◆ **Dataset extract**

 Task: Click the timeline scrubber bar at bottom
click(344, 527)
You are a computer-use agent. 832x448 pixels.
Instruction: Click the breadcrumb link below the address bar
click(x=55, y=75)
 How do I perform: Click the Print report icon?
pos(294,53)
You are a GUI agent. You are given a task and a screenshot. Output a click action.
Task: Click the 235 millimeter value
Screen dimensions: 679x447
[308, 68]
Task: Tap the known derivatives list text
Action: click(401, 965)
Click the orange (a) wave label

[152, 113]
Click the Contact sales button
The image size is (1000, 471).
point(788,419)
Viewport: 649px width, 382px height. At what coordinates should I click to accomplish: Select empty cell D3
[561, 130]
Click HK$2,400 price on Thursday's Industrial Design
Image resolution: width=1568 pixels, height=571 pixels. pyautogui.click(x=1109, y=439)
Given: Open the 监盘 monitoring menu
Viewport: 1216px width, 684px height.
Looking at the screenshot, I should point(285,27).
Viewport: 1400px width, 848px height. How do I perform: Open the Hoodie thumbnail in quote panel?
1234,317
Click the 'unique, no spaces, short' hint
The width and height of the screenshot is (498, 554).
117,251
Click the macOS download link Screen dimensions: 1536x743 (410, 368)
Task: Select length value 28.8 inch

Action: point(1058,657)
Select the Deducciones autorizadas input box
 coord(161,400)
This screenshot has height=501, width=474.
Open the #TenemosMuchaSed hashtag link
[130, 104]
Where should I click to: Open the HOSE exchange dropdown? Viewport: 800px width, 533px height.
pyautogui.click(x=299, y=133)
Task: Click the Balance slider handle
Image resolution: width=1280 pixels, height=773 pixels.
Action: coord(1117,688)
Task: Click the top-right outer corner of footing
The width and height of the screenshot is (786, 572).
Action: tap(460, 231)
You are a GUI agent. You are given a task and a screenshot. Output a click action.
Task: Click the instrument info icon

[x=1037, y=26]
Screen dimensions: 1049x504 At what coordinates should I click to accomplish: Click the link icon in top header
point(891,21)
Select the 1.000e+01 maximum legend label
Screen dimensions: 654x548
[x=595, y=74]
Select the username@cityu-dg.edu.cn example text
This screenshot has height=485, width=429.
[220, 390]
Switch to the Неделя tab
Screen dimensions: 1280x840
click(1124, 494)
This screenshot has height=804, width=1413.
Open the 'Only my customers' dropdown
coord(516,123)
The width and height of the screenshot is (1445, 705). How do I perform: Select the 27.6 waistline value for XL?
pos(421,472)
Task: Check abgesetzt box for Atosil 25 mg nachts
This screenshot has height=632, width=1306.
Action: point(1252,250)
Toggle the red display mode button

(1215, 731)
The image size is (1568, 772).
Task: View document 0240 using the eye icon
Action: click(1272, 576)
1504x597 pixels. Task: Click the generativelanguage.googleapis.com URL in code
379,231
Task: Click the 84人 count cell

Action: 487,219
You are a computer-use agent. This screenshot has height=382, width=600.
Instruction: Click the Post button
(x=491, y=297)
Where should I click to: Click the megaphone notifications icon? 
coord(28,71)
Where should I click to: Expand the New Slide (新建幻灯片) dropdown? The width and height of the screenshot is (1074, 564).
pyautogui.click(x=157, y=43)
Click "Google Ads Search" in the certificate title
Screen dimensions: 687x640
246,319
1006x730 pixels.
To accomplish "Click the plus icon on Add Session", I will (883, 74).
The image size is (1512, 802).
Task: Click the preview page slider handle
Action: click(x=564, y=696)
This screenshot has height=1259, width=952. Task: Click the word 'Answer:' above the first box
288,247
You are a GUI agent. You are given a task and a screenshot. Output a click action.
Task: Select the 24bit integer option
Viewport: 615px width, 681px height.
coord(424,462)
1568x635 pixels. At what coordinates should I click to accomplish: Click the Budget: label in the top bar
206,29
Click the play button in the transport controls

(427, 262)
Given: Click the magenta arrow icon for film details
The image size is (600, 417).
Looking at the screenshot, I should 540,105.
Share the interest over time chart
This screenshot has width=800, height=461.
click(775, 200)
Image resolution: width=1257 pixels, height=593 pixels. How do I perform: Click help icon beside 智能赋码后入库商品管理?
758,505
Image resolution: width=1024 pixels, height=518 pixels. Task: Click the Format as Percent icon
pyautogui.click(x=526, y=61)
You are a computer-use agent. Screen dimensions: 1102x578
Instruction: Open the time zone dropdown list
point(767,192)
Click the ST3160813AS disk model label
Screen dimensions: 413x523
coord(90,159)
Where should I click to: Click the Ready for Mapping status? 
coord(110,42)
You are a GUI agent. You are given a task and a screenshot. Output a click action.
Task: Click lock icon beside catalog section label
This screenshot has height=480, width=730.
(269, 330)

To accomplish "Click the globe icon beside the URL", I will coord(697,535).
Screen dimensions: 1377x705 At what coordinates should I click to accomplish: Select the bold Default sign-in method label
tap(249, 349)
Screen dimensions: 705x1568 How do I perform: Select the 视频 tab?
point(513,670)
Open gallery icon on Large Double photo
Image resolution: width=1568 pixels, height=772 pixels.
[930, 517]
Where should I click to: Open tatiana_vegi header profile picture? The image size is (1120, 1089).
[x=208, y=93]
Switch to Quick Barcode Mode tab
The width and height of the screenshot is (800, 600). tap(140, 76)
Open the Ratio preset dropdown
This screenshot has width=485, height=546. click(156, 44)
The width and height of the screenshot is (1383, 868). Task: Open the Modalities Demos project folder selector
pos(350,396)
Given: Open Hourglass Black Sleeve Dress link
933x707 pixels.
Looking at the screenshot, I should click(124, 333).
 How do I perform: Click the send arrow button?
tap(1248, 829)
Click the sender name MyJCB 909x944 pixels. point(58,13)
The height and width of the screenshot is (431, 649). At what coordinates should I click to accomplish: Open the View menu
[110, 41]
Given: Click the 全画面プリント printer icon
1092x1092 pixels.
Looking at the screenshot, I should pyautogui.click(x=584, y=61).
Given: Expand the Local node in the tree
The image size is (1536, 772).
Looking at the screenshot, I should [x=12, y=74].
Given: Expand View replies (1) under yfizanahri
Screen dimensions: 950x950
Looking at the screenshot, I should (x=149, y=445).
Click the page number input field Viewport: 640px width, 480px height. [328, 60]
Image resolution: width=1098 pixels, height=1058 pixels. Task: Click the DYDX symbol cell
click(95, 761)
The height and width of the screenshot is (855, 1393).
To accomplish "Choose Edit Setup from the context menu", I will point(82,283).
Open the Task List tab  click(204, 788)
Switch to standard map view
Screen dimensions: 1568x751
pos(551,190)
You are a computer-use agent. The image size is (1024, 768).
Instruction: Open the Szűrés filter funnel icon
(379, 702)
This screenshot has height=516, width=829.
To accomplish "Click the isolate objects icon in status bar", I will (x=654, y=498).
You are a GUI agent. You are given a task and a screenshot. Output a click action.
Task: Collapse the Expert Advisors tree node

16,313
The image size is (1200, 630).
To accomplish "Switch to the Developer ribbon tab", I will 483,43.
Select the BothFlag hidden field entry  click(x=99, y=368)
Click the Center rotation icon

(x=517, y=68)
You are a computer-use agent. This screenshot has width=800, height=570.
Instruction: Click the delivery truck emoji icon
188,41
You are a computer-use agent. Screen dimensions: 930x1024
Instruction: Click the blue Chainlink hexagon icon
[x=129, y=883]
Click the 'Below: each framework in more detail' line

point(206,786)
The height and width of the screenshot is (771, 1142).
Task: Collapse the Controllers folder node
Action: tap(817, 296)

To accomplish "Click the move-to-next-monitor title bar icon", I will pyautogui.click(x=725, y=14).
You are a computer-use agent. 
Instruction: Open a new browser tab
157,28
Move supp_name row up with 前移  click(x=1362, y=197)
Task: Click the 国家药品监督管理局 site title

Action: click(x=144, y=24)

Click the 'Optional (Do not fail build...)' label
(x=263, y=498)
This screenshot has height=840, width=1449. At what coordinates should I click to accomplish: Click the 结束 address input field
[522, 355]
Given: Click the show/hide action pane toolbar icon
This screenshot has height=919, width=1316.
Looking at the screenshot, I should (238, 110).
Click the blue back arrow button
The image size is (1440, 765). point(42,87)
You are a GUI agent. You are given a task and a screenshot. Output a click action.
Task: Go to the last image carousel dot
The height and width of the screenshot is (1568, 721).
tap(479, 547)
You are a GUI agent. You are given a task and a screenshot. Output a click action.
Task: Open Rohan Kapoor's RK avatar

◆ **Brief**
Every line above from the line with "Open the Ratio preset dropdown" to the line with "Given: Expand View", inclusive, must be returned exactly; no other line belongs in the reply.

◆ **Output for this task**
Open the Ratio preset dropdown
This screenshot has width=485, height=546. click(156, 44)
The width and height of the screenshot is (1383, 868). Task: Open the Modalities Demos project folder selector
pos(350,396)
Given: Open Hourglass Black Sleeve Dress link
933x707 pixels.
Looking at the screenshot, I should click(124, 333).
 How do I perform: Click the send arrow button?
tap(1248, 829)
Click the sender name MyJCB 909x944 pixels. point(58,13)
The height and width of the screenshot is (431, 649). At what coordinates should I click to accomplish: Open the View menu
[110, 41]
Given: Click the 全画面プリント printer icon
1092x1092 pixels.
Looking at the screenshot, I should pyautogui.click(x=584, y=61).
Given: Expand the Local node in the tree
The image size is (1536, 772).
Looking at the screenshot, I should [x=12, y=74].
Given: Expand View replies (1) under yfizanahri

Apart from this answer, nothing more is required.